Constant memory only provides one-dimensional access, and texture memory provides two-dimensional access. Color map look-up table has 12KB data(256 × 3 × 8,256 levels, 3 represents R, G, B colors , every pixel has 8 bits). According to above description, we allocate color map look-up table data on constant and texture memory respectively and compare the performance of using the two kinds of memory.

Experiment and Results

The software environment used: Windows XP and NVDIA CUDA v.2.3. The hardware environment used: Intel(R) Core(TM) i5 CPU and an NVIDIA GForce250 GT with 16 multiprocessors. The results based on CPU platform were implemented by standard C.

The experimental signal data is acquired from a healthy heart in the Saset iMago digital ultrasound scanner: 52 san lines (Nl), 512 samples (Ns) along the san line, and an ensemble size (Ne) of 6. Main data parameters are listed in table I.

In Table II, it compared the performance of allocating the color map look-up table data in texture memory and constant memory. The execution time of kernel 5(image mapping is a procedure of looking up color map table based on tissue motion velocity) is almost same. But the bind time of transferring the color map data from CPU to specific GPU memory is quite different. The time-consuming based on constant memory is lower. The following test program used the constant memory to store the color map data.

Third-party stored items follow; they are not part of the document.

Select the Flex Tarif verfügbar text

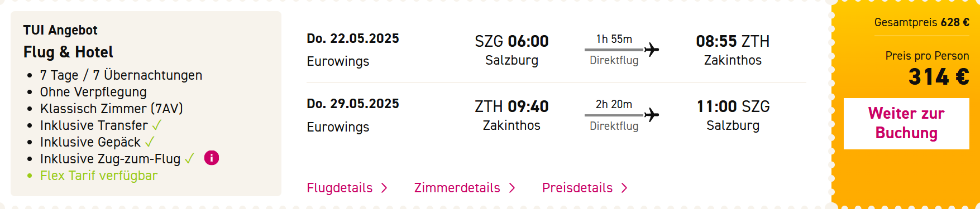(99, 176)
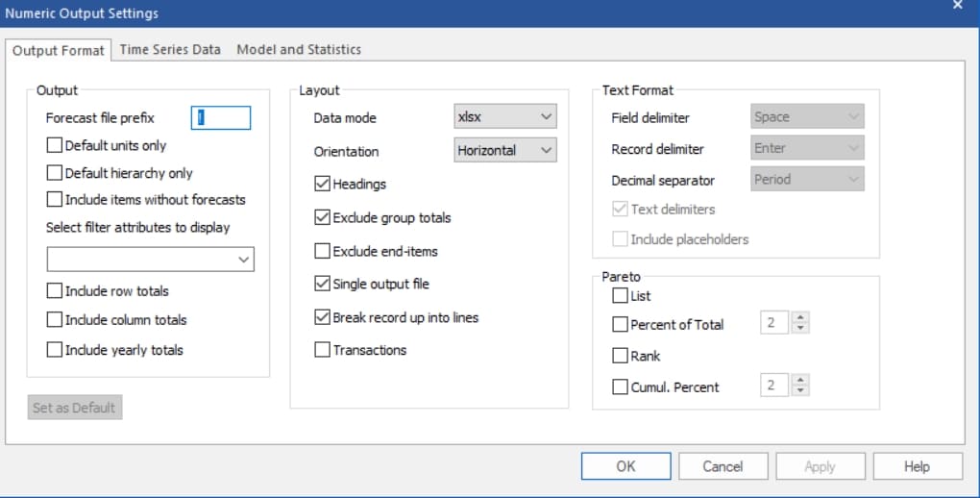Expand the Orientation Horizontal dropdown
This screenshot has height=498, width=980.
pos(505,150)
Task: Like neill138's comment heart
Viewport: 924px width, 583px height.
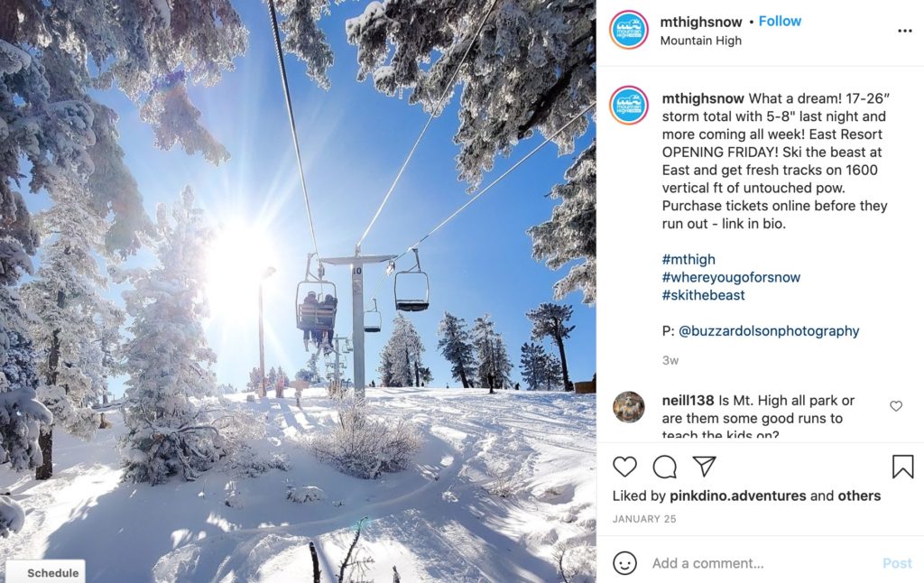Action: point(896,406)
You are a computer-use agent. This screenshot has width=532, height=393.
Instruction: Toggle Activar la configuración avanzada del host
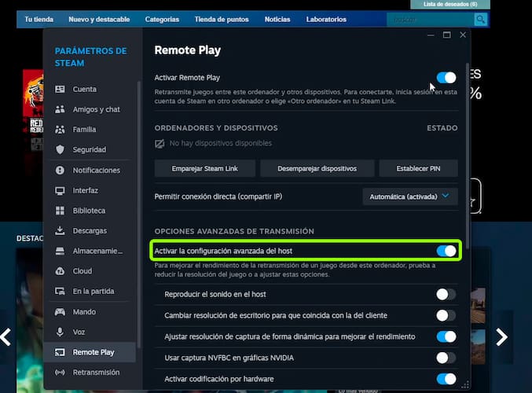446,251
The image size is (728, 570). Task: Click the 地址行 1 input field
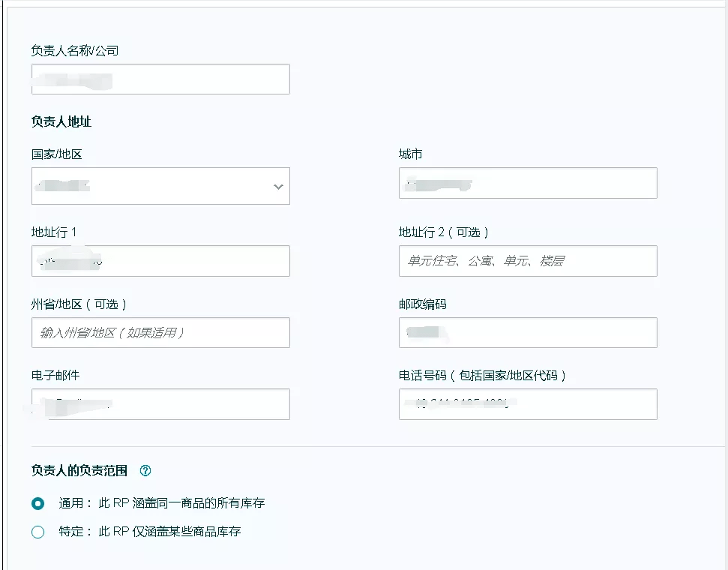160,261
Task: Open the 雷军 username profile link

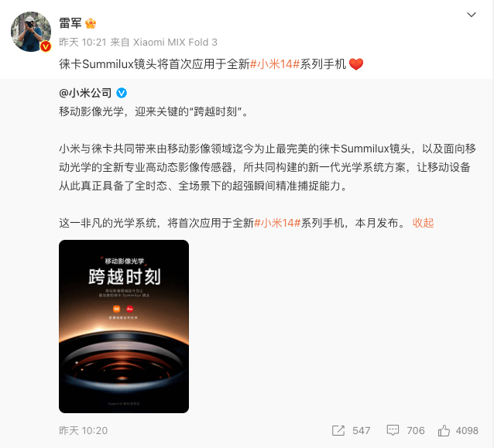Action: coord(70,23)
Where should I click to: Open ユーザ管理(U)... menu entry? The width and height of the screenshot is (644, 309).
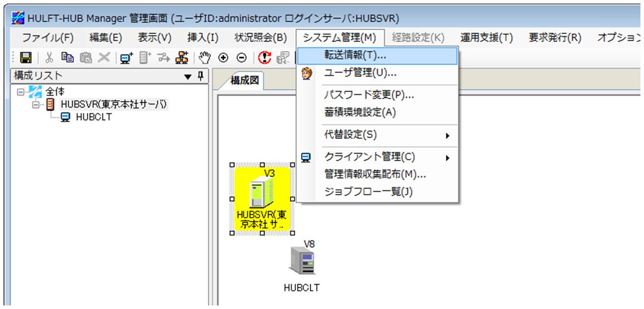(x=360, y=73)
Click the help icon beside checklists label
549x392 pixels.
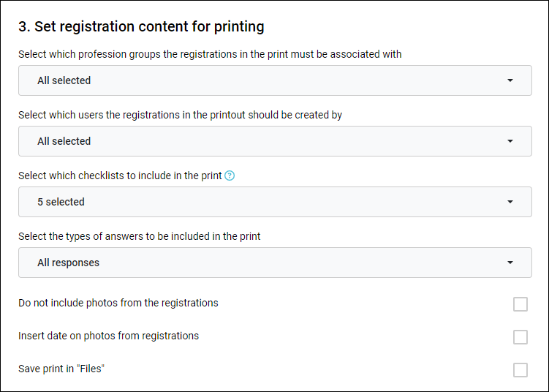(230, 176)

The execution time of each kernel and the whole CPU-based and GPU-based procedures are compared in Table III. The total execution efficiency on GPU is about 106 times of that on CPU, and the frame rate increases to 467fps.

The final outputs based on CPU and GPU are in Fig.4 (a) and (b),

Conclusion

    1. On the GPU platform, the computation efficiency of TDI is apparently increased.

    2. The tissue Doppler image implemented on GPU is the same as that implemented on CPU.

    3. Other algorithms about myocardial imaging such as velocity gradient imaging, strain rate imaging can be implemented based on GPU platform.